Be sure your allocated memory is owned

Be sure every allocated memory is owned by a smart pointer, either STL's auto_ptr or Boost's scoped_ptr, or even shared_ptr (which can be shared, copied and moved).

This way, RAII will protect you from any memory leak.

Use Boost.Thread 1.37

Read Interrupt Politely, an article from Herb Sutter explaining miscellaneous ways to interrupt a thread.
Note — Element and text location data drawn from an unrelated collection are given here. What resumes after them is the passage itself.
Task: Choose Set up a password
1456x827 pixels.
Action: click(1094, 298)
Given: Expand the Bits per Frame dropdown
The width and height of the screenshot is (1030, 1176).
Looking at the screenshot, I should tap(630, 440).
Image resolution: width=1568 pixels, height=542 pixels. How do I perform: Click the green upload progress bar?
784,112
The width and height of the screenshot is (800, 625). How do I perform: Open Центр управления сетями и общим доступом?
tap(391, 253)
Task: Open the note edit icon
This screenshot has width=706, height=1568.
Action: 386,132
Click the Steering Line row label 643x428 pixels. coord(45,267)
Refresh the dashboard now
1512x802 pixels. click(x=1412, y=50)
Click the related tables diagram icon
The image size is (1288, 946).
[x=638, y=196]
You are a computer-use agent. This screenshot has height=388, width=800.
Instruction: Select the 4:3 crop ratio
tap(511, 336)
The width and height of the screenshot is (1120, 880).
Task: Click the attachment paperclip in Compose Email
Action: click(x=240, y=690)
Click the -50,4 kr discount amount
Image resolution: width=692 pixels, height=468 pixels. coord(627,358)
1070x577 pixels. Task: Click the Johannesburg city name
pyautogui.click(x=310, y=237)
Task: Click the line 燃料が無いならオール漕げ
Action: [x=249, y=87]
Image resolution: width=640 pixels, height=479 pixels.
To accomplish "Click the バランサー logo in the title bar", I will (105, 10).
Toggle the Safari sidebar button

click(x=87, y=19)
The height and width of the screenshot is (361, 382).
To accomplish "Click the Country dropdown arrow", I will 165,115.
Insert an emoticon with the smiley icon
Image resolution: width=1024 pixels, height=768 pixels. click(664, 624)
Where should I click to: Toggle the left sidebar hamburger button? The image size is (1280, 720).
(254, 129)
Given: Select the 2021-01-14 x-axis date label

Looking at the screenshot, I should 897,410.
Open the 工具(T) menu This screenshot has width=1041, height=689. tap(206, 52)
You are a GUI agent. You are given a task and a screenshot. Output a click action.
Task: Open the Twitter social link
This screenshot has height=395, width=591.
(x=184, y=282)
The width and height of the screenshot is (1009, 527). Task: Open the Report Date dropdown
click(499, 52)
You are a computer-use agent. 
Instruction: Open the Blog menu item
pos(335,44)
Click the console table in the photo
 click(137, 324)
Today wth Boost.Thread 1.37, You can ask a thread to terminate by throwing an exception. In Boost, it's the boost::thread_interrupted exception, which will throw an exception from any interruption point.

Thus, you do not need to handle some kind of message loop, or verify some global/shared data. The main thread asks the worker thread to stop through an exception, and as soon as the worker thread reaches an interruption point, the exception is thrown. The RAII mecanism described earlier will make sure all your allocated data will be freed correctly.

Let's say you have some pseudo code that will be called in a thread. It could be something like a function that will perhaps allocated memory, and another that will do a lot of computation inside a loop:

Object * allocateSomeObject()
{
   Object * o = NULL ;

   if(/*something*/)
   {
      // Etc.
      o = new Object() ;
      // Etc.
   }

   return o ; // o can be NULL
}

void doSomethingLengthy()
{
   for(int i = 0; i < 1000; ++i)
   {
      // Etc.
      for(int j = 0; j < 1000; ++j)
      {
         // Etc.
         // transfert of ownership
         Object * o = allocateSomeObject() ;
         // Etc.
         delete o ;
      }
      // Etc.
   }
}

The code above is not safe and will leak not matter the interruption mode if steps are not taken to be sure that at all moments the memory will be owned by a C++ object (usually, a smart pointer).

It could be modified this way to have the code be both interruptible, and memory safe:

boost::shared_ptr<Object> allocateSomeObject()
{
   boost::shared_ptr<Object> o ;

   if(/*something*/)
   {
      // Etc.
      boost::this_thread::interruption_point() ;
      // Etc.
      o = new Object() ;
      // Etc.
      boost::this_thread::interruption_point() ;
      // Etc.
   }

   return o ; // o can be "NULL"
}

void doSomethingLengthy()
{
   for(int i = 0; i < 1000; ++i)
   {
      // Etc.
      for(int j = 0; j < 1000; ++j)
      {
         // Etc.
         // transfert of ownership
         boost::shared_ptr<Object> o = allocateSomeObject() ;
         // Etc.
         boost::this_thread::interruption_point() ;
         // Etc.
      }

      // Etc.
      boost::this_thread::interruption_point() ;
      // Etc.
   }
}

void mainThread(boost::thread & worker_thread)
{
   // etc.
   if(/* some condition */)
   {
      worker_thread.interrupt() ;
   }
}

Do not use Boost?

If you do not use Boost, then you can simulate this. Have some thread storage boolean-like variable set to "true" if the thread should be interrupted. Add functions checking this variable, and then throw a specific exception if true. Have the "root" of your thread catch this exception to have it end correctly.

Disclaimer

I don't have access to Boost 1.37 right now, so I'm unable to test the previous code, but the idea is there. I will test this as soon as possible, and eventually post a more complete/correct/compilable code.

paercebal
A: 

Since you are using Qt, you can take advantage of QObject's parenting memory system.

You say that you allocate and deallocate memory during the run of your worker thread. If each allocation is an instance of QObject, why don't you just parent it to the current QThread Object?

MyObject * obj = new MyObject( QThread::currentThread() );

You can delete them as you go and that's fine, but if you miss some, they will be cleaned up when the QThread is deallocated.

Note that when you tell your worker QThread to cancel, you must then wait for it to finish before you delete the QThread instance.

workerThread->cancel();  // reqfuest that it stop
workerThread->wait();    // wait for it to complete
delete workerThread;     // deletes all child objects as well

I you use Simon Jensen's answer to quit your thread and QObject as your memory strategy, I think you'll be in a good situation.